Key Takeaways
- President Donald Trump's tariffs will bring in more than enough money to pay for the Republicans' tax cut bill, the Congressional Budget Office found.
- The analysis assumes tariffs will remain as they were on May 13, although Trump has frequently and significantly raised and lowered tariffs in recent months.
- The analysis reached a different conclusion than some other independent economists, who have estimated that the bill and tariffs together will worsen budget deficits.
The Republicans' spending bill would blow a big beautiful hole in the federal deficit, but President Donald Trump's tariffs would patch it, according to the government's nonpartisan budget watchdog.
President Donald Trump's economic agenda would reduce federal deficits over the next 10 years compared to doing nothing, the Congressional Budget Office said Wednesday. The CBO says that forecast holds true even after accounting for how tariffs would boost infl﷽ation and slow down economic growth.
The sweeping tax cut and spending bill passed by the House of Representatives last month would add $2.4 trillion to budget deficits, while the tariffs in place as of May 13 would collect enough revenue to reduce deficits by $3 trillion, the research office said.
The analysis bolstered Trump's financial argument for passing the bill, which makes many of his 2017 tax cuts permanent while 澳洲幸运5官方开奖结果体彩网:slashing Medicaid and SNAP, among many other benefits.
Critics of the bill argue that it worsens, rather than helps, the rapidly growing national debt and threatens the government's long-term financial stability. Some previous analyses had found that the tariffs would not be enough to offset the tax c𓄧uts.
The CBOs' estimates came with several caveats, not the least of which is that it's based on tariff policy that changes daily, and could change even more as Trump cuts deals with individual countries.
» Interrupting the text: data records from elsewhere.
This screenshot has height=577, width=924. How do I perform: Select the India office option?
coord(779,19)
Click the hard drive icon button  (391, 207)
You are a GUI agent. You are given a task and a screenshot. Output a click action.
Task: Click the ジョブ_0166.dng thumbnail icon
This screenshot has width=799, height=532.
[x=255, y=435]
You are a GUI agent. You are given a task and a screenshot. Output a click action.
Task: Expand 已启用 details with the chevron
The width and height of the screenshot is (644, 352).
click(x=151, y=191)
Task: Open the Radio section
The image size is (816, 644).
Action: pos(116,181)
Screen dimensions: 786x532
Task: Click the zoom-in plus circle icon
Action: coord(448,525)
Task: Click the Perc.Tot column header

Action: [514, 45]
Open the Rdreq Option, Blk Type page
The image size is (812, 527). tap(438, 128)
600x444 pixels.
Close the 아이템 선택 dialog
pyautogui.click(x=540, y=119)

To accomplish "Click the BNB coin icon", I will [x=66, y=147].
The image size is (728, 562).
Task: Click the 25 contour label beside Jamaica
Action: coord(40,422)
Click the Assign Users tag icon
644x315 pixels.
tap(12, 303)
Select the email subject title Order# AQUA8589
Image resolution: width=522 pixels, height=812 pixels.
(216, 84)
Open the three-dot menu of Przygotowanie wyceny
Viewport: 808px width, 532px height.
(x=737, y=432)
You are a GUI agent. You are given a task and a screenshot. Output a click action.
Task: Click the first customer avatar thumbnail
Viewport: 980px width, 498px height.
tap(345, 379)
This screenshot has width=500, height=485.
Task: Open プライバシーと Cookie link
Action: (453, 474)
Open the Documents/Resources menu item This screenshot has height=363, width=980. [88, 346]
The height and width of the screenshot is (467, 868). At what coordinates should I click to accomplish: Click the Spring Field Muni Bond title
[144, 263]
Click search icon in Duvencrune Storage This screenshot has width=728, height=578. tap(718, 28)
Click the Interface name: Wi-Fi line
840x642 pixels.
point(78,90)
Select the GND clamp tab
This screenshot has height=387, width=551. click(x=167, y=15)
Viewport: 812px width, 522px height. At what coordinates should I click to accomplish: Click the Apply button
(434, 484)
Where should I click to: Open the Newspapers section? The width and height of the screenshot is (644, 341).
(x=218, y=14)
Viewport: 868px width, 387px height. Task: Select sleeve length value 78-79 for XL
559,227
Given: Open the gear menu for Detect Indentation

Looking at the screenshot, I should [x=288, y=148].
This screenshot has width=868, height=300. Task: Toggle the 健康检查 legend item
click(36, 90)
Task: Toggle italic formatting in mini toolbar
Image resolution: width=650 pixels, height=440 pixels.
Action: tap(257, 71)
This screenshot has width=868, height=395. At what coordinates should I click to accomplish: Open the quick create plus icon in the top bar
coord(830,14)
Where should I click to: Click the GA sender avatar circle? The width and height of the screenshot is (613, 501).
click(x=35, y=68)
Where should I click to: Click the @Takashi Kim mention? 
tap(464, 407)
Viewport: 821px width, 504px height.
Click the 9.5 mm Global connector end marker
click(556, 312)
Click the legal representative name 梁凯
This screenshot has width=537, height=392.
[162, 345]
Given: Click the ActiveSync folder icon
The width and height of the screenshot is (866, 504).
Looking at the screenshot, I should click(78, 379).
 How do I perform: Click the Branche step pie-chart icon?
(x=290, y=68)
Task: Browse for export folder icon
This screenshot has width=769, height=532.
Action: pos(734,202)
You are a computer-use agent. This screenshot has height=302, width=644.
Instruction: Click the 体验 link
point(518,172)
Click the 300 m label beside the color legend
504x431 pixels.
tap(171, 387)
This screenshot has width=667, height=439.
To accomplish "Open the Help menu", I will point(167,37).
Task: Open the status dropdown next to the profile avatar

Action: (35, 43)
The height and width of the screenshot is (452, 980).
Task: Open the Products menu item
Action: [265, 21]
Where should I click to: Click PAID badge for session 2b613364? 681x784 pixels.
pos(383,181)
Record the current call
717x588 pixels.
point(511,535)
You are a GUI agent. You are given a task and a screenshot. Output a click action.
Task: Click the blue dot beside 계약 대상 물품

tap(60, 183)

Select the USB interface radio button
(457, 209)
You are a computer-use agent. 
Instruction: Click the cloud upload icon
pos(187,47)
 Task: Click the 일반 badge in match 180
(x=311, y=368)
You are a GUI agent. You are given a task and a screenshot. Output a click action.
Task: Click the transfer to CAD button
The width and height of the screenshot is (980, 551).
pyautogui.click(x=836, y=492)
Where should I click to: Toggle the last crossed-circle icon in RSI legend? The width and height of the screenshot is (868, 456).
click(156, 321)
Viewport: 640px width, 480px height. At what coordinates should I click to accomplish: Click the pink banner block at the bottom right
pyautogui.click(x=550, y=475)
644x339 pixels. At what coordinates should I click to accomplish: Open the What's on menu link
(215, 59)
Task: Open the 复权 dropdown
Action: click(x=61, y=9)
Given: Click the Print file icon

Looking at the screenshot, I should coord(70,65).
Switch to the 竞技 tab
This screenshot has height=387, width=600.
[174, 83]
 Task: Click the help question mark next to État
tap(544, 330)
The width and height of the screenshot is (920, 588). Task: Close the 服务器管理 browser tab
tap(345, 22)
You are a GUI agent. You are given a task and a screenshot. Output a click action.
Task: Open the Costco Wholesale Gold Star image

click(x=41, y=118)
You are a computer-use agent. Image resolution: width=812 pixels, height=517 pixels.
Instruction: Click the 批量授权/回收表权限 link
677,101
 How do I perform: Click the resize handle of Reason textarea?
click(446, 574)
Independent economists, including those at the Tax Foundation think tank, have warned that the tariffs will hurt the overall budget picture by slowing the economy and raising prices.
The CBO agrees that tariffs would boost prices, pushing up inflation in 2025 and 2026 by 0.4 percentage points, and shrinking the economy by 0.6% by 2035.
Still, the White House took the analysis as a vindication of Trump's economic strategy.
"By every honest metric, President Donald J. Trump’s One Big Beautiful Bill dramatically improves the fiscal trajectory of the United States and unleashes an era of unprecedented economic growth," the White House said in a statement.